In some newly public companies, some people sit and watch the stock ticker all the time. They have this new dashboard in front of them, and it’s addictive. Their outlook becomes driven by their sense of how well the company is doing based on this single external measure which they can’t control.

If the stock is up they’re patting themselves on the back. If it’s down, they’re hunting for a new job. They become short term-oriented, focusing purely on that next quota at the expense of building for the long-term. They become myopically focused on the money. You don’t have to be Colombo to see that coming, and you have to constantly be on guard against that.

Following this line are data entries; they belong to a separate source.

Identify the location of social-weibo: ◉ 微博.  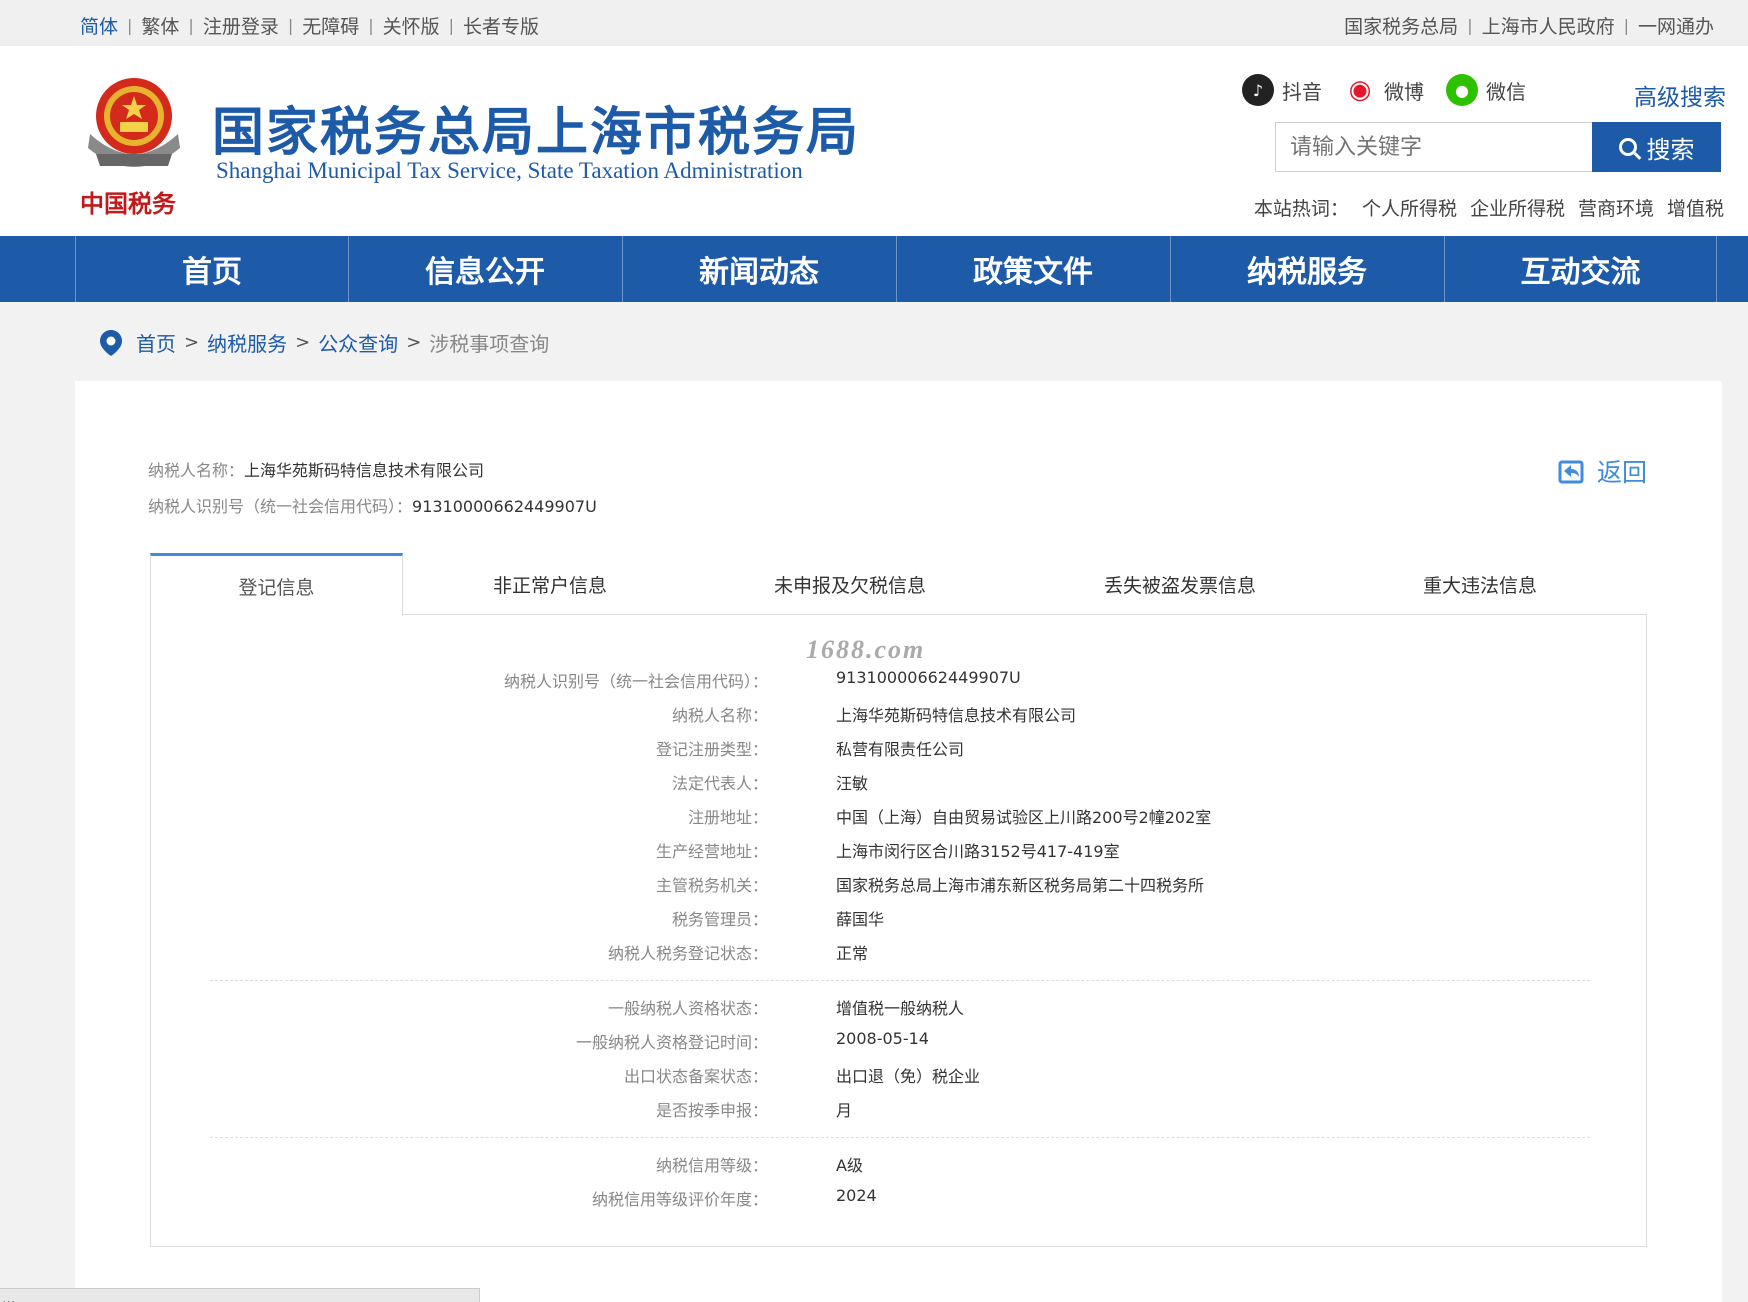
(1384, 90). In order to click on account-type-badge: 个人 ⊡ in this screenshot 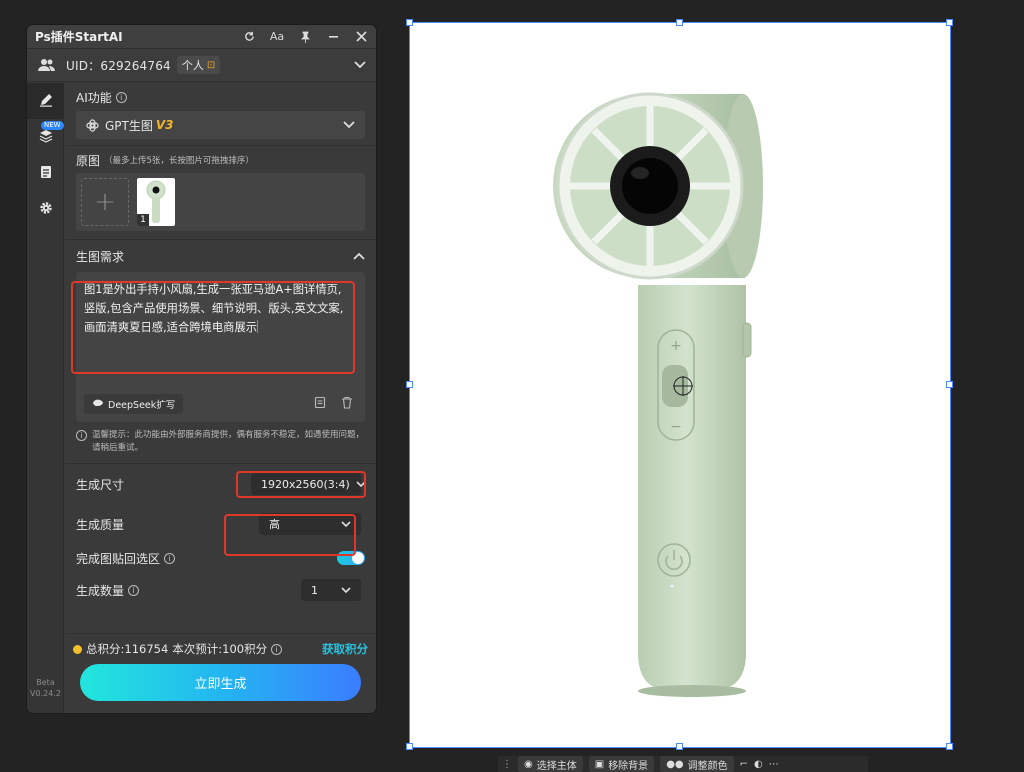, I will do `click(198, 65)`.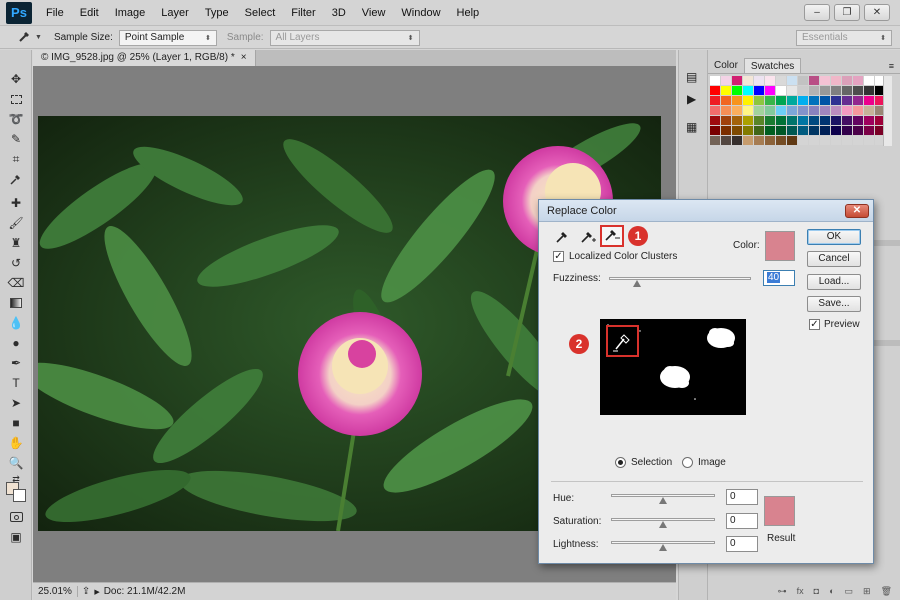 This screenshot has height=600, width=900. I want to click on localized-checkbox: ✓, so click(558, 256).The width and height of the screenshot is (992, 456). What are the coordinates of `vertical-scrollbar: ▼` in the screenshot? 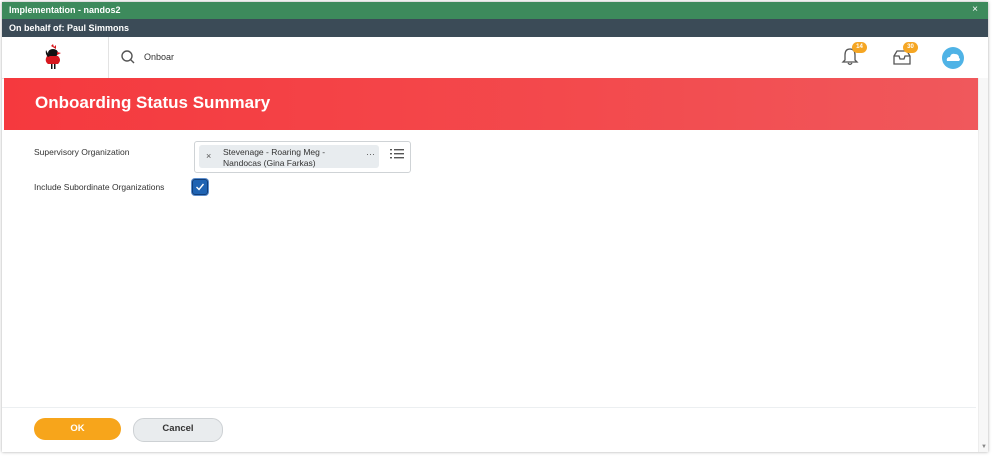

At our first all hands after our IPO, I showed a stock chart and told everyone, "I'm not going to get up here every time the stock goes down and tell you we’re okay. And if it goes up, I’m not going to tell you everything is so, so great. We're trying to do something special and build long-term value. The stock is going to go up and down all along the way.”

I also asked for a show of hands of those who were in it for the long term. Everyone raised their hands, but maybe some not so fast or enthusiastically as others. People need to think about whether they really want to be there, and leadership needs to catch disengaged ticker watchers before they poison the culture.

5. Pressure

Everything you do now, you do in public and that seems like a higher level of pressure to some people. I don’t see it that way. As a startup, we made a commitment to a small group of investors to do certain things and run the business in certain ways. As we grew, we made more, similar commitments to a bigger group of investors.

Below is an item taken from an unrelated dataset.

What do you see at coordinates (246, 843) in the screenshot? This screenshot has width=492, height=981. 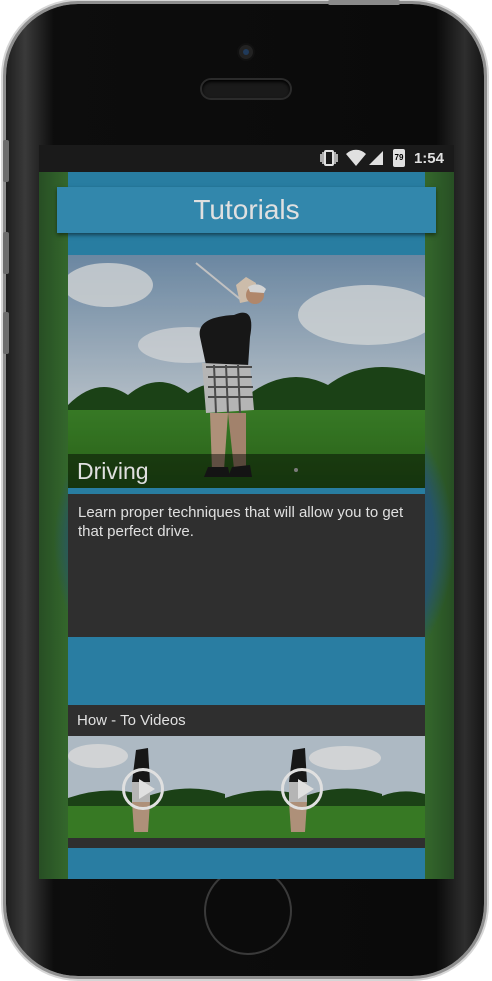 I see `divider` at bounding box center [246, 843].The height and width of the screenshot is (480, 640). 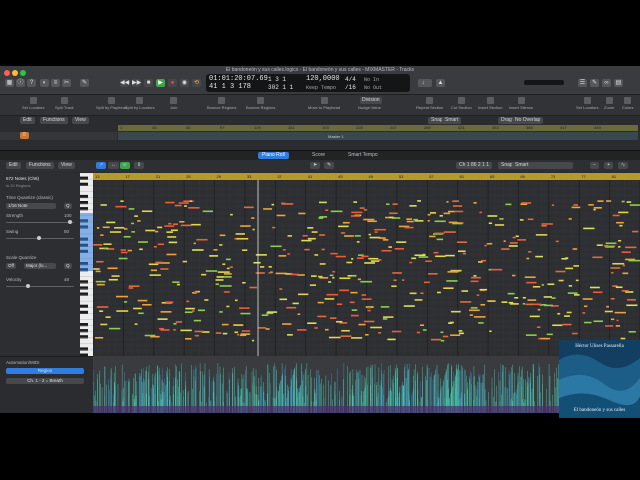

You do what you commit to doing with the resources you have to create the most value possible for shareholders and stakeholders. Expanding that commitment to an even broader base of people doesn't change the pressure we feel to meet it. It's like adding another zero to the digits in the numerator and denominator in a fraction. The proportionality remains the same.

If you stumble, it will definitely be more public, but anybody who's built a company to the point where it could go public has stumbled publicly many times, has overcome many setbacks and has been called on the carpet on more than one occasion and survived. You can handle the pressure.

These are some of the things I think people are really asking when they ask me, “So how is it being a public company?” The easy answer it’s the same. Nothing really changes, because the reality is that in a high growth company, things are constantly changing. Going public is just a big change that happens in one day and everyone notices. Yes, there may be some specific challenges that come out of that, but if you’ve been doing your job all along, and you’ve made it to this point, you have nothing to worry about, beyond what you’ve always worried about: How to build a great company!